Text
We all want to align ourselves with what is good and kind, and we are only too willing to buy in to stories that reinforce our self-perception as ethical and humane. Myriad companies employ the strategy of “humane-washing” in an effort to capitalize on these instincts. Humane-washing is a way in which companies attempt to convince consumers that their products are less cruelly sourced than those of their competitors. A familiar example would be the label “cage-free eggs,” which might be accompanied by images of chickens living free in lush, idyllic pastures. To the contrary, “cage-free” often still results in thousands upon thousands of birds being crammed together in large warehouses; they’re just not kept in individual cages. The warehouse, in turn, serves as a sort of “mass cage.” In the entirety of their short lives, these chickens will never see a pasture.
Similar myths are propagated around “happy cows” in dairy production, deliberately obscuring the mechanics of the dairy industry— which include forced insemination, early culling of male calves, and a variety of other abhorrent practices about which we would prefer not to know. As long as we can be convinced that our milk or eggs are “humane,” we need not pursue the matter further.
Kindness to animals can be used as a tactic in signaling a moral character in general. In fact, Israel has been engaged in a more comprehensive “vegan-washing” in order to bolster its image as a just and peace-loving country. Along with other emerging social movements of interest to millennials, specific campaigns have been undertaken to promote Israel as a paradise for vegan living. Much has been made of the vegan options offered to the soldiers in the Israeli Defense Forces, including vegan leather boots. Palestinian activists have of course pointed out the irony of compassionate vegan options when the state is occupying their land. They point out that Israel is one of the biggest consumers of animal foods in the world, and that proportion of vegans in Palestine is reported to be twice that of Israel.

Entries supplied
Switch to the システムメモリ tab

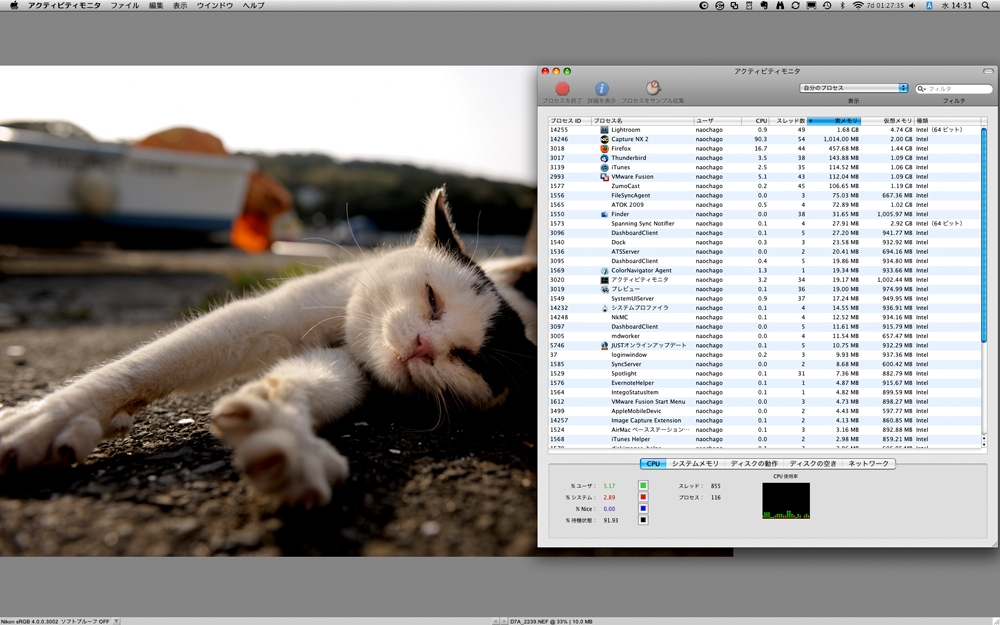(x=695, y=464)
---
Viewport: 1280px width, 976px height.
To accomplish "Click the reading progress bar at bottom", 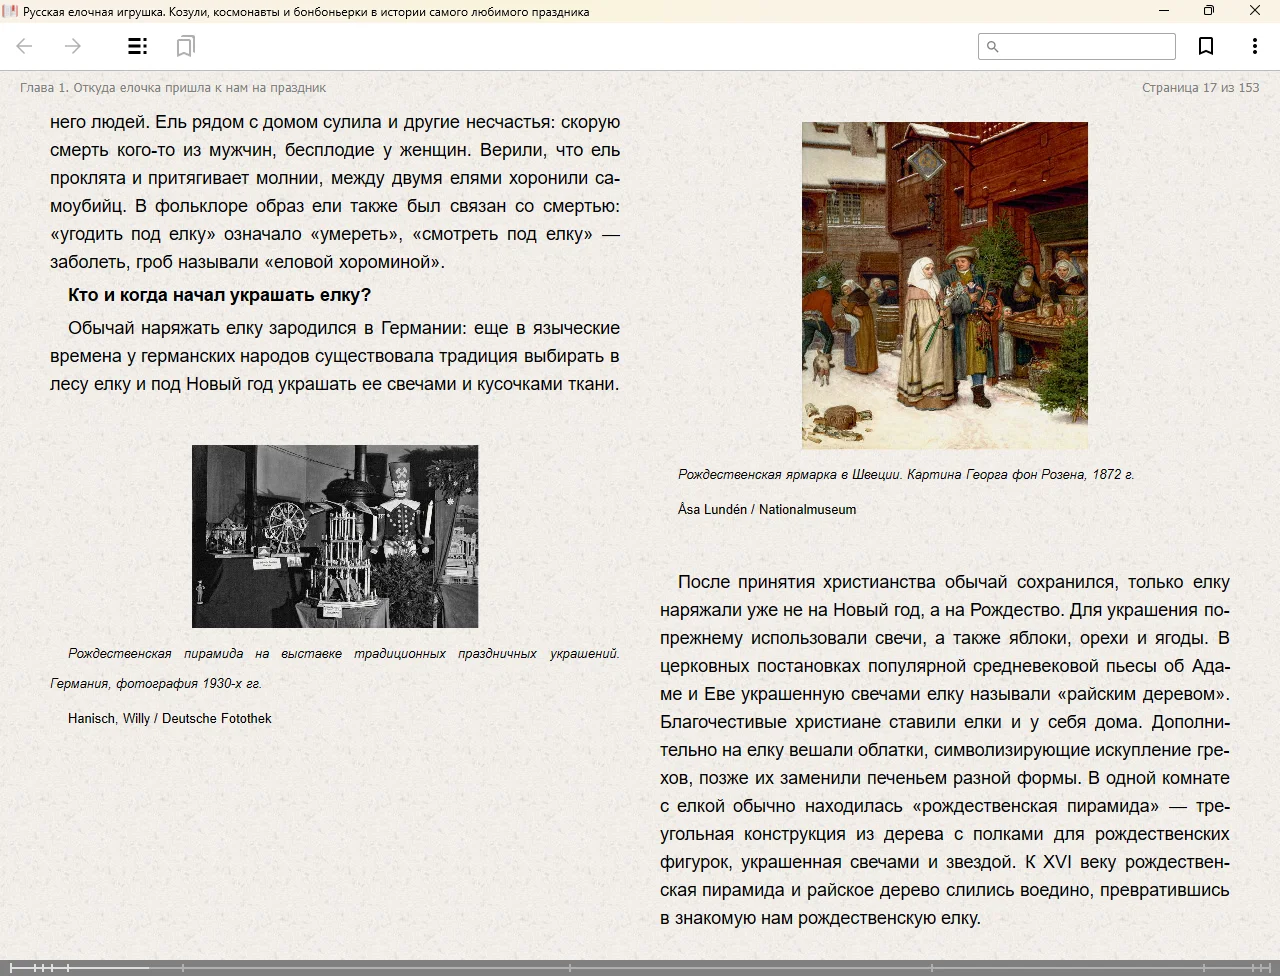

Stated goal
According to the text on humane-washing, how does the reported proportion of vegans in Palestine compare with that of Israel? The lines are separate material and have nothing to do with the text.

Task response
It is reported to be twice that of Israel.